後は、着眼点、でしょうか。哲学的な話って掘り下げれば掘り下げるほど面白くって、本当にその断片だけでも一つの話が出来る位なので、その辺りを拾って話にする、というのは良いと思います。何の疑いもなく行われていた異世界転生に対して、違う視点を持ち込んだ、というのも面白いです。


さて、ここまでが良い部分。ただ、ここからは別に「悪い部分」を上げる訳ではありません。どちらかと言えば「より良くするために、こういうのはどうだろう」という提案みたいなものだと思ってください。


ひとつめが「哲学的な話の扱い方」。これは何も哲学だけに限定した話では無く、ちょっとした専門知識が出てくる作品では大体該当すると思うのですが、基本的に専門知識は「はっきりと表に出す」か「下地として明確に後ろに下げる」か、どっちかにするのが良いと自分は考えています。具体例を挙げるとすれば前者が「シュタインズ・ゲート」で後者は「君の名は。」でしょうか。

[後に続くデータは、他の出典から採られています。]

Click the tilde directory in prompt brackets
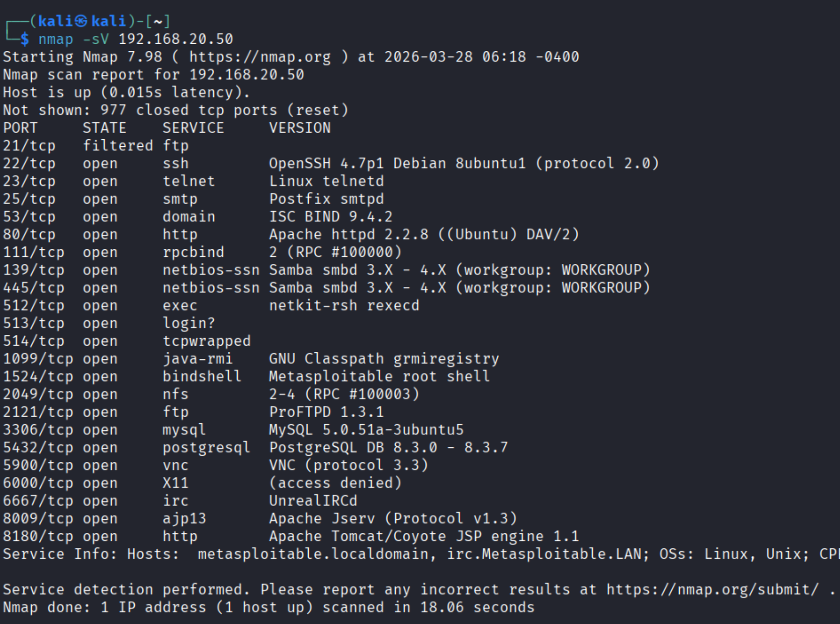click(x=158, y=21)
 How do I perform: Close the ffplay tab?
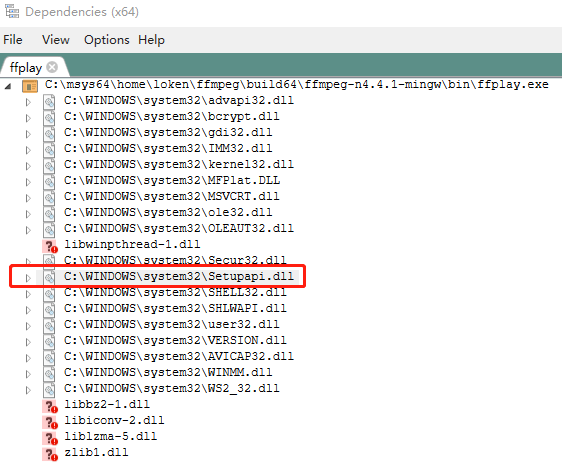(52, 67)
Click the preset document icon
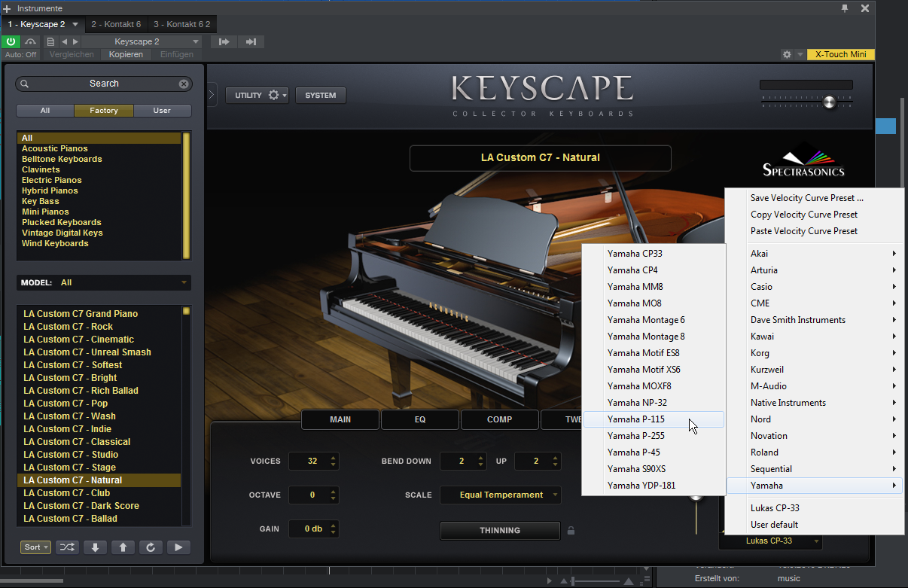Screen dimensions: 908x588 coord(50,42)
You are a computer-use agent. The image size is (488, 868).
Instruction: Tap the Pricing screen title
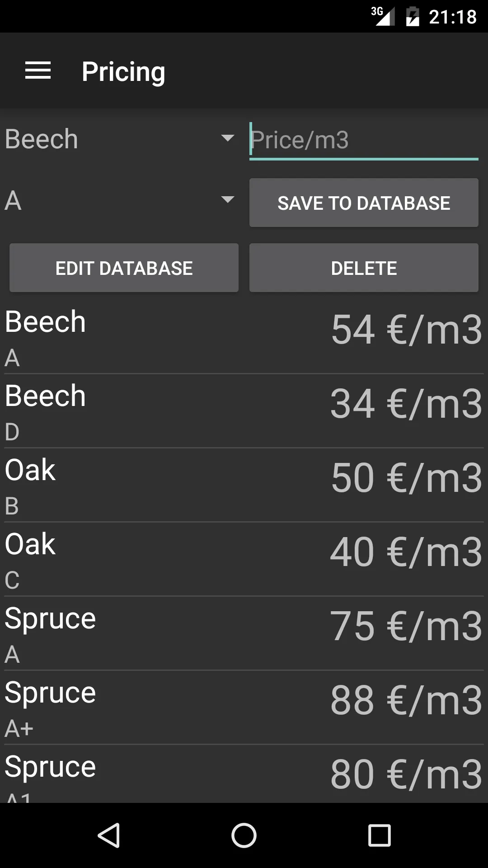tap(123, 72)
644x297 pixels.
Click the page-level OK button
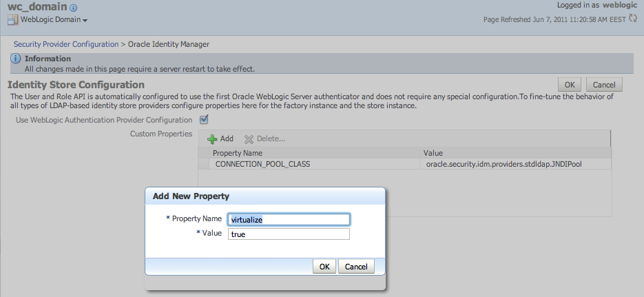point(569,84)
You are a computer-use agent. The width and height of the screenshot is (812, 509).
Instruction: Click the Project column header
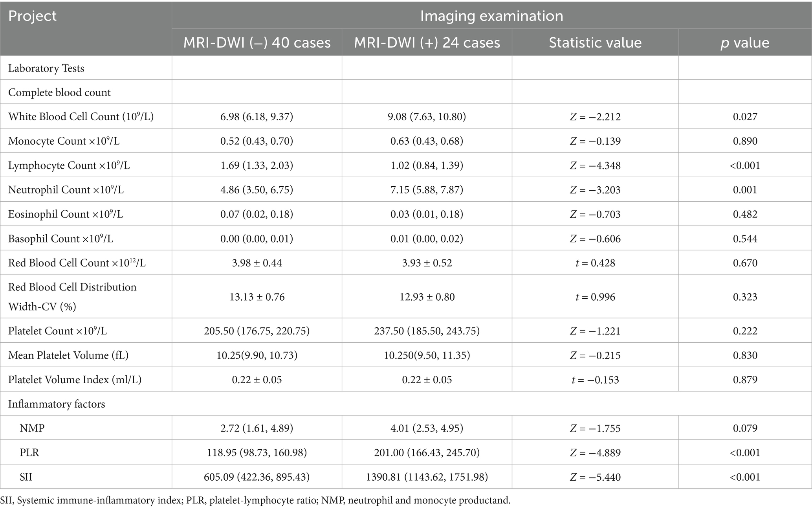pyautogui.click(x=33, y=17)
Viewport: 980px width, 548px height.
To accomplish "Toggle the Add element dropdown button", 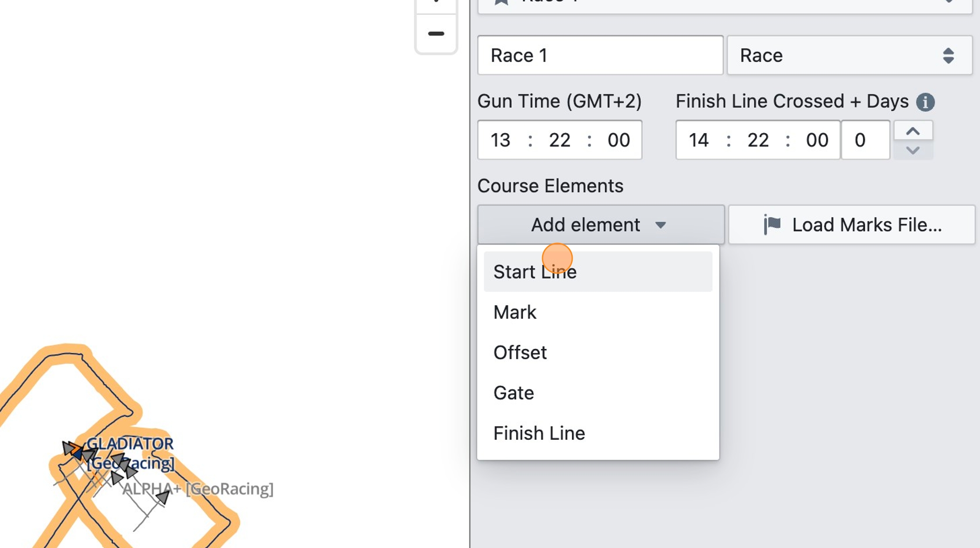I will [600, 225].
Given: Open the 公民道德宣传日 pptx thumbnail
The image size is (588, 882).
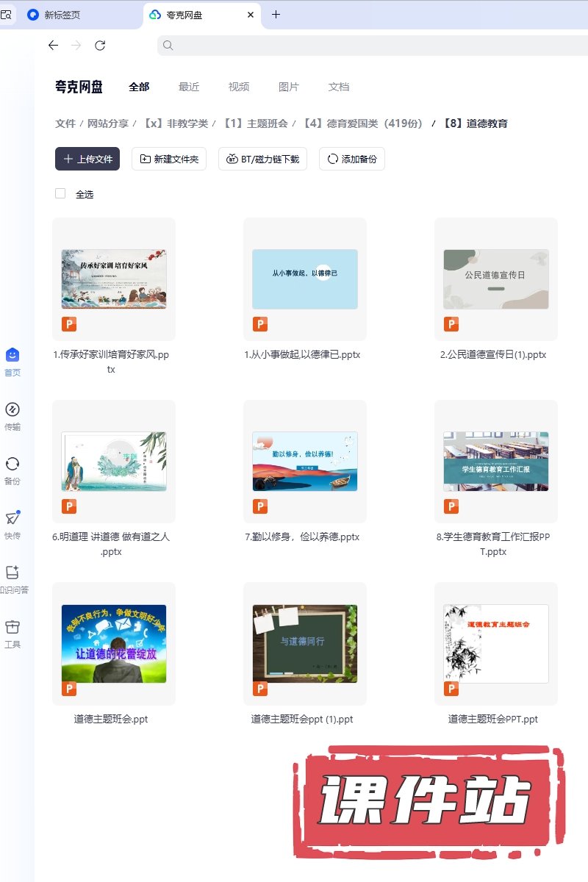Looking at the screenshot, I should [x=496, y=279].
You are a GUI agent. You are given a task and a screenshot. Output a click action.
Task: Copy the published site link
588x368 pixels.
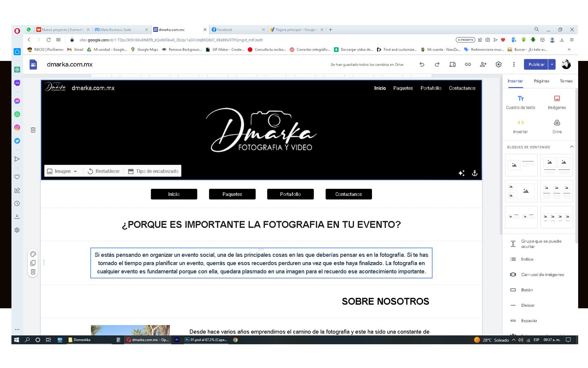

どちらも規格外の売れ方をした作品ですが、その「専門知識の使い方」は実に対照的です。前者はTipsとして、常に確認できる形を取りつつ専門知識をガッツリと入れています(ちなみに制作にあたって大分勉強したらしいです)。一方後者は専門用語なんてほぼ出てこなかったと思います。でも、どちらも良く出来ているし、面白い。まあ前者に関してはそれ以外の要素、具体的には「起こりうるかもしれない未来に遭遇した人間」が繊細に書かれていた、というのもあるにはあるのですが、それでも専門知識を出しまくっているのは事実です。

で、本作。自分が見る限りだとやや「哲学的な話」が中途半端に前に出ていたかなぁと思いました。いっそのこと用語も使ってしまった方がすっきりして良いのかなぁという感じもしました。用語も出てて、長くないってのだと「紫色のクオリア」辺りでしょうか?


それと、もう一つ。上の事と関係していくるのですが、ちょっと主人公の実年齢と思考が乖離しているかなぁという風な感じを受けました。作品終盤ならともかく、作品の序盤は小学校、しかも低学年です。そんな年齢でこんな事を考えるかなぁとか思ったりもしました。この辺りは「そういうキャラクターだ」とか「小学生だって色々考えている」と言われればそれまでなので、あくまで個人的な「感じ」でしかないのですが。


と、まあ色々書いてはきましたが、自分にも「これ!」という明確な答えが存在していないというのが正直な所です。問題提起(という表現が正しいのかは分かりません)からして今までにはない物で、そこからさらに違う要素も付け加えて、となると、自分としてもどこに置いたら良いのか。そして、どうしていけばいいのか。その辺りに迷いが出るというのが感想です。


ただ、一つだけ言えるのは、着想としては間違いなく新しいですし、自分が知る限りでは今までにない物だと思うので、パイオニアとしての可能性は秘めているのではないか、と思います。新しい物を作る方法を理論づけて、後から洗練する事は出来ても、新しい物自体を提示出来る人って少ないですから。